Sydney Blu (born Joanne Judith-Mary Hill; November 22, 1977) is a Canadian DJ, producer, and record label owner. Blu is known for large, live event performances at major venues and dance music festivals around the world and releases on multiple labels, including her own Blu Music. Her singles, "Give It Up For Me" and "Senses and the Mind" broke beatport.com sales records, and launched her label "Blu Music" with her single "Instinct". In January 2019 Blu relocated to Berlin Germany to produce her next studio album and experience Berlin club culture.

History
Blu's career began in her native Canada, where she became a well-known member of the electronic dance music community with shows around the country. She moved to Miami in 2010 and then Los Angeles in 2013 to pursue opportunities in the larger, more established Electronic Music community. Summer 2015 marked her return to her hometown Toronto with the release of her debut album 'Relentless'

In 2009, Sydney Blu founded her own imprint, Blu Music, on the principle of authentic, dancefloor-rich house and techno. The label quickly became a success, producing several chart-topping singles since its creation. On top of that, Sydney has released music on some of the most recognized labels in the industry including Knee Deep in Sound, Mau5trap, VIVa Music, Desert Hearts, Kerri Chandler’s Mad  Tech Records, Kevin Saunderson’s KMS Records and more. Her release "Give It Up For Me" on Mau5trap Recordings was one of  Beatport’s highest selling songs, earning Sydney the rank of first female electronic music producer to have a Top 10 hit on the platform.

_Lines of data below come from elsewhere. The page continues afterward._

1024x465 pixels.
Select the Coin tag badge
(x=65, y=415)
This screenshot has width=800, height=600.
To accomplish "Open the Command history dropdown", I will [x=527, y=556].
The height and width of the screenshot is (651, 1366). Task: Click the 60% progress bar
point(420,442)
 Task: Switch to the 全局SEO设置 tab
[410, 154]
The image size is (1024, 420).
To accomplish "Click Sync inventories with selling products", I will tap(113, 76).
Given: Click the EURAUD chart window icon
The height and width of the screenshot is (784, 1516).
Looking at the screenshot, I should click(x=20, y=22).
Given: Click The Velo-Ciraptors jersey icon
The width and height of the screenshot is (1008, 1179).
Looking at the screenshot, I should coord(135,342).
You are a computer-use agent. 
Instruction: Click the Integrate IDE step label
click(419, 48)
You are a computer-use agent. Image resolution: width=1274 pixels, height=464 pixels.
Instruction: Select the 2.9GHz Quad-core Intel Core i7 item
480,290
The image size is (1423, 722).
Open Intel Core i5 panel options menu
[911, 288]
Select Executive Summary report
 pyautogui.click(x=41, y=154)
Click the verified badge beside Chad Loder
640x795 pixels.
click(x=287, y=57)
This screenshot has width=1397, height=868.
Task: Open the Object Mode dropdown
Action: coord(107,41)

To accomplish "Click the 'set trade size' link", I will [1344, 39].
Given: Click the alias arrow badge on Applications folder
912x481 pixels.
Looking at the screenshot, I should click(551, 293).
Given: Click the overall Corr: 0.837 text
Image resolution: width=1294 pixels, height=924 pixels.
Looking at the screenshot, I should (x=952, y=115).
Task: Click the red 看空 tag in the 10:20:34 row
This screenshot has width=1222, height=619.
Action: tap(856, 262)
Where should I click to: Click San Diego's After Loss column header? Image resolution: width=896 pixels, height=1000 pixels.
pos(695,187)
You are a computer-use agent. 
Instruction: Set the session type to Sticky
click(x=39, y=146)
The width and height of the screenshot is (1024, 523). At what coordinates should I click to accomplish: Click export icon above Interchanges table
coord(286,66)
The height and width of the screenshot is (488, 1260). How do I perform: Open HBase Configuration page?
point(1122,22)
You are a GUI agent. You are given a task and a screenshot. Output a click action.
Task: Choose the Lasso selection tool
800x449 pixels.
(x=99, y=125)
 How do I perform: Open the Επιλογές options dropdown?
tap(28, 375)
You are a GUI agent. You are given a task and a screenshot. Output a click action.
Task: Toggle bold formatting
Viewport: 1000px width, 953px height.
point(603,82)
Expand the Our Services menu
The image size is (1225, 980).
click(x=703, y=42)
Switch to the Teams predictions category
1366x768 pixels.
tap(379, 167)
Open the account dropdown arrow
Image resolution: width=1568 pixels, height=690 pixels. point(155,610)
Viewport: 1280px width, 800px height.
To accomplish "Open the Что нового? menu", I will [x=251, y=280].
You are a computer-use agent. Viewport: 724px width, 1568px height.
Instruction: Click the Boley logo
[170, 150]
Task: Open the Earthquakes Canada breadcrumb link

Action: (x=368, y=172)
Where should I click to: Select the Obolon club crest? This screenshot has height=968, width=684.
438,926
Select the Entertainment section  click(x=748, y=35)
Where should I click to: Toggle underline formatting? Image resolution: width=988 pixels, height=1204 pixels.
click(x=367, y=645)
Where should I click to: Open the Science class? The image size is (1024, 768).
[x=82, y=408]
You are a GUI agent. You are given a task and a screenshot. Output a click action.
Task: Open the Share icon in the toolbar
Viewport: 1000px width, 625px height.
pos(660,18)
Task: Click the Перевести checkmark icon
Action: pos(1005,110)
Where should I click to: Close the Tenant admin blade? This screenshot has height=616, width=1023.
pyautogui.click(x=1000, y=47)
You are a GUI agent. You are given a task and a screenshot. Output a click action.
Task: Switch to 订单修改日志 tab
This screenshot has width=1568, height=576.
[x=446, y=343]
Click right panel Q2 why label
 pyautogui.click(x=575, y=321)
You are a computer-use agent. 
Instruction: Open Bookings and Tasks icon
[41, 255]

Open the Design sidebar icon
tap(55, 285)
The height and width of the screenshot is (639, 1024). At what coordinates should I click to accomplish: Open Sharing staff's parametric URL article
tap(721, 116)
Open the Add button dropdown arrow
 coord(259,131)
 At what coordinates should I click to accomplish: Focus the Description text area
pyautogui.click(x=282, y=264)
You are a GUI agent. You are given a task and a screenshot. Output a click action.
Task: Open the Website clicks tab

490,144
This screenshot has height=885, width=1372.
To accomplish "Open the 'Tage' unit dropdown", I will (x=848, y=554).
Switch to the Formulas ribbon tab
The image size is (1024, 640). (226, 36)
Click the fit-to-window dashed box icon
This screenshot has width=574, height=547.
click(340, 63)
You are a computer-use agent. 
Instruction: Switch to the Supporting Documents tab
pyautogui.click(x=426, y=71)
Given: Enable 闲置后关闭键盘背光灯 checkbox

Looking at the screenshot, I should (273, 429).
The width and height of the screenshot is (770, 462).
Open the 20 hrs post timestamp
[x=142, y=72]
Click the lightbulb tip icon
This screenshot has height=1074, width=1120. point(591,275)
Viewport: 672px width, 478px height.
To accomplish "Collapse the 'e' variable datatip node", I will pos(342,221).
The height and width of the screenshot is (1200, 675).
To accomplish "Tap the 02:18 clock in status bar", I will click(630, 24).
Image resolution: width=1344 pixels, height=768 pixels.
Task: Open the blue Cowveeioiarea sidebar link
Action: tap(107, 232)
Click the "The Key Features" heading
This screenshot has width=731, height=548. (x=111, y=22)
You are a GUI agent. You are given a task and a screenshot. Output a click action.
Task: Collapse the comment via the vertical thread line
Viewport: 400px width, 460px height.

Sydney’s success is largely attributed to the relentless touring schedule which she’s upheld over the years. In the spring of 2010, after leaving a long time residency at Toronto’s Guvernment nightclub, Sydney landed a residency in Miami, Florida. Partnering with Opium Group, Sydney became a resident at Mansion Miami, the hottest club in South Beach at that time. Shortly thereafter, Sydney's North American performance schedule grew, headlining such major venues as Output Brooklyn NY, Pacha NYC, Stereo Montreal, Space Miami, Avalon & Exchange Los Angeles, and Beta Denver. Then in November 2011, Sydney performed at the Rogers Centre in Toronto, for the Deadmau5 Meowingtons Hax Tour before 35,000 fans. The evening went down as the largest solo headlining dance event in Canadian history. Since then, Sydney has headlined nightclubs and been on festival lineup’s all over the globe. Last year she played main stage at Electric Island Festival with Green Velvet, The Martinez Brothers, Anna, Archie Hamilton, Danny Daze, Nicole Moudaber, Rodriguez Jr, Ellen Allien, Charlotte De Witte, DJ Tennis and more. In addition, Sydney has played main stage at festivals such as Digital Dreams Toronto, Ever After Festival Waterloo, Evolve Festival Halifax, Burning Man Festival, and Ultra Music Festival Miami. Globally, Sydney Blu has enchanted crowds with performances in Europe, Brazil, Colombia, Asia, Mexico, Tunisia, Pakistan, and Egypt. Reaching even further,  Sydney also hosts 40 radio syndications worldwide, where she connects with audiences through her live mixes and curation.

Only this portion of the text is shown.